Task instructions
What do the lines say from the one containing "Go back with the left chevron" to the end of the records? Restate them word for word, and only those.

─── Supplied material

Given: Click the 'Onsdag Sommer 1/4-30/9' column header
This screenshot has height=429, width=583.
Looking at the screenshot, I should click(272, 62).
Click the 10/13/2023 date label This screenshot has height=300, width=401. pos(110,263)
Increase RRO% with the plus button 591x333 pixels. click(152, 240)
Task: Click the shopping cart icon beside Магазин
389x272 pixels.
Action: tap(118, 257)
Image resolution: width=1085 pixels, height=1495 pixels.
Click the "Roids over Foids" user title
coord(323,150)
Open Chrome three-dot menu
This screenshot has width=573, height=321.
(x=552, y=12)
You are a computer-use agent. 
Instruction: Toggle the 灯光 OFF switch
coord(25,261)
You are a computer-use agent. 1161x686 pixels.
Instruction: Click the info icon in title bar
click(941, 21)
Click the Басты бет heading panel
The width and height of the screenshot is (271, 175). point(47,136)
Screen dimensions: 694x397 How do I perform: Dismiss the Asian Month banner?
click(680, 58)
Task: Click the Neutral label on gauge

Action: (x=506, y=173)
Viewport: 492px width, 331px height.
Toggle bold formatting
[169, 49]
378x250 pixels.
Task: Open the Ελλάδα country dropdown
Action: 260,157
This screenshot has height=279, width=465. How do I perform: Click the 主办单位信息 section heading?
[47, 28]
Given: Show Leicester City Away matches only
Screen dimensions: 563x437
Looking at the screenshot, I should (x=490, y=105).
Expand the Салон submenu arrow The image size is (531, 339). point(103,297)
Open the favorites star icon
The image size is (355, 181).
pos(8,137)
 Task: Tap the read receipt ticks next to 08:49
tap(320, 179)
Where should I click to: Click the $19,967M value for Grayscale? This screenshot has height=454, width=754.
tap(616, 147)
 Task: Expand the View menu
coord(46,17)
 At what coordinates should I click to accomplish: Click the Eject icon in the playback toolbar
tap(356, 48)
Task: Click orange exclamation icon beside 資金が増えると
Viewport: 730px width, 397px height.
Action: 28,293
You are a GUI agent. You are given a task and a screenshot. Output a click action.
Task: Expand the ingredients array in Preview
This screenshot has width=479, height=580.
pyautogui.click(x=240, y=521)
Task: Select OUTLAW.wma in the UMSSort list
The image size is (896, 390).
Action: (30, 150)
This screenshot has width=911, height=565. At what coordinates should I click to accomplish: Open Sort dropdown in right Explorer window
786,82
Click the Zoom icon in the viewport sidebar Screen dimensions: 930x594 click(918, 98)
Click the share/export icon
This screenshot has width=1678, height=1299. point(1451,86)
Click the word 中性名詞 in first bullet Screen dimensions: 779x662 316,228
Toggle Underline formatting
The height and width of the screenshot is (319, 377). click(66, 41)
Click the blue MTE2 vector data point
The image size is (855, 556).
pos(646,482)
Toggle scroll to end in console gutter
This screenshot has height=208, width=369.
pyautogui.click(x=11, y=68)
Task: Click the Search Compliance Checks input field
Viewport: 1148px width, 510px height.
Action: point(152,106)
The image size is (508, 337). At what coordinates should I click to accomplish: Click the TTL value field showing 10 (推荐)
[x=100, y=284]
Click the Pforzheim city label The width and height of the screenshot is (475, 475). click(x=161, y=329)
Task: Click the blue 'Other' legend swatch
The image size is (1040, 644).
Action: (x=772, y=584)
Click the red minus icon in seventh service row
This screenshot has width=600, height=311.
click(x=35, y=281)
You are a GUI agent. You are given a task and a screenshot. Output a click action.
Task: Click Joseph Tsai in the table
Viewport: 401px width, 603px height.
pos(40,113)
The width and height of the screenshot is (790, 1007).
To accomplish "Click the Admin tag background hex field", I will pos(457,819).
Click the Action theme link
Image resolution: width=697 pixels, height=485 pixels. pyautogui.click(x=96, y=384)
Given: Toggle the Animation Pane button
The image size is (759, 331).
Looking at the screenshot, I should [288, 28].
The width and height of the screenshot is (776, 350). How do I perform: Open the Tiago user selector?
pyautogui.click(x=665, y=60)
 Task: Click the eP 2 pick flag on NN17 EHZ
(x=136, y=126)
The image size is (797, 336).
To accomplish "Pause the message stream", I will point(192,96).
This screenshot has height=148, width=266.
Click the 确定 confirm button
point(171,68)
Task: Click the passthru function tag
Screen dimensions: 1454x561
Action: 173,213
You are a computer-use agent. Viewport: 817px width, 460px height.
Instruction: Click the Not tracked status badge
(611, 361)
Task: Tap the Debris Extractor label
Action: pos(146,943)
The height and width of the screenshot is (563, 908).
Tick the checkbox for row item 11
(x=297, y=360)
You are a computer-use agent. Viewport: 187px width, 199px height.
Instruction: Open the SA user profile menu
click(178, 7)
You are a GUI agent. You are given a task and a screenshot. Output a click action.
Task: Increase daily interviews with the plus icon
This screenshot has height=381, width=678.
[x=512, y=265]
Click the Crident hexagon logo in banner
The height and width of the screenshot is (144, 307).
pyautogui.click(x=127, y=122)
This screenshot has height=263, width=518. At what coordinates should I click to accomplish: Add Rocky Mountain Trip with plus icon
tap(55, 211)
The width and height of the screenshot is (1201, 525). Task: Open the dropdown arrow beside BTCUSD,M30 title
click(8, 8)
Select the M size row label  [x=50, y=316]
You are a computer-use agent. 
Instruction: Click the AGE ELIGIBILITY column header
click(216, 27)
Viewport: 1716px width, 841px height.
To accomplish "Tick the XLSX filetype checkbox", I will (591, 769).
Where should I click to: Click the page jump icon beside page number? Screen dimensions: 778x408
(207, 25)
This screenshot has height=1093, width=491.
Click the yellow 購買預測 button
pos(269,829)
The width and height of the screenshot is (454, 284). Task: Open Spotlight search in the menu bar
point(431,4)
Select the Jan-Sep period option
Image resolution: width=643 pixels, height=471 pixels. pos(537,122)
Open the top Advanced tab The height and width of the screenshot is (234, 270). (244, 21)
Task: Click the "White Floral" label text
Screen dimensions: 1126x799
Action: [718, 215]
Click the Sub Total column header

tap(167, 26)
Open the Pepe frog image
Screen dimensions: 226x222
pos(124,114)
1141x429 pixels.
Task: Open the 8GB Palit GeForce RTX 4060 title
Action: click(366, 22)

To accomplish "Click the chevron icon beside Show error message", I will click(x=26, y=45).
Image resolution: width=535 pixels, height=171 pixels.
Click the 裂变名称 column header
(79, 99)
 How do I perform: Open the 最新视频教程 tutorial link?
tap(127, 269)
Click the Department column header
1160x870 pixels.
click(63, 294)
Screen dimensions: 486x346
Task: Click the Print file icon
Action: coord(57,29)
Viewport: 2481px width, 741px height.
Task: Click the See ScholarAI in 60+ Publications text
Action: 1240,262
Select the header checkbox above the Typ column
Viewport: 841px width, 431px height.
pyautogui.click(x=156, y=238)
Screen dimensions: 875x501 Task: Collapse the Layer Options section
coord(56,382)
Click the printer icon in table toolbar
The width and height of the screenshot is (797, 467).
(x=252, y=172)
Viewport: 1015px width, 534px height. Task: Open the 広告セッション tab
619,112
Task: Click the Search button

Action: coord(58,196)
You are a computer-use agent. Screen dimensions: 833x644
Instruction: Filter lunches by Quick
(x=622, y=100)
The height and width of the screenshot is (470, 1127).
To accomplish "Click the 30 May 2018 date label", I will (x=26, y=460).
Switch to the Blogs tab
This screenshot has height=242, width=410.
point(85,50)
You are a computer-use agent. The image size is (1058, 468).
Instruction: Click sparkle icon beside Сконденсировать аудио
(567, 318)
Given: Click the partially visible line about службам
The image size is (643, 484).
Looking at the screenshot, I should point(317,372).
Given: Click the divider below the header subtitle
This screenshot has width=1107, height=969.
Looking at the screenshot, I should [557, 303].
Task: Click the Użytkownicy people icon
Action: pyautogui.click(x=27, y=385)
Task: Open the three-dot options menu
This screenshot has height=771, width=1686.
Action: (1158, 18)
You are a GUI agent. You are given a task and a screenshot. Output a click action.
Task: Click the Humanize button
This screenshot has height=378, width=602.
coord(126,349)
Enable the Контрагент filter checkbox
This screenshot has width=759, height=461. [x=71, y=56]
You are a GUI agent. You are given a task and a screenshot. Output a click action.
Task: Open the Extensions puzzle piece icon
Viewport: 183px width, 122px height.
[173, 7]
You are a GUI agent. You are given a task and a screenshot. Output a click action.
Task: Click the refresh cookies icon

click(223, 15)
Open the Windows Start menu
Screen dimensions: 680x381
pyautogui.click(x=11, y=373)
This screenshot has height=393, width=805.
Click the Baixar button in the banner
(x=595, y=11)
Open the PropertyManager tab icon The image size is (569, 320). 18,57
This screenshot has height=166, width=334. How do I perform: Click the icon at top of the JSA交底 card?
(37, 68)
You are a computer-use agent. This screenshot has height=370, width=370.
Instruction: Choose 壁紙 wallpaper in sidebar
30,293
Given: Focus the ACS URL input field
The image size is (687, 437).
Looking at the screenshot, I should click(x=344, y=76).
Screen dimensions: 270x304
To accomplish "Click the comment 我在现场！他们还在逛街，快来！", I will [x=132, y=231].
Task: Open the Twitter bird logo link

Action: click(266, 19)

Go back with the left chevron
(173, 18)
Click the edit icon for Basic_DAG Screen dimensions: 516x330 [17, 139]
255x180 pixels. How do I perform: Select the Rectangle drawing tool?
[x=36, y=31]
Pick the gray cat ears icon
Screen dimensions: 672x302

──────

Task output
Go back with the left chevron
(173, 18)
Click the edit icon for Basic_DAG Screen dimensions: 516x330 [17, 139]
255x180 pixels. How do I perform: Select the Rectangle drawing tool?
[x=36, y=31]
Pick the gray cat ears icon
Screen dimensions: 672x302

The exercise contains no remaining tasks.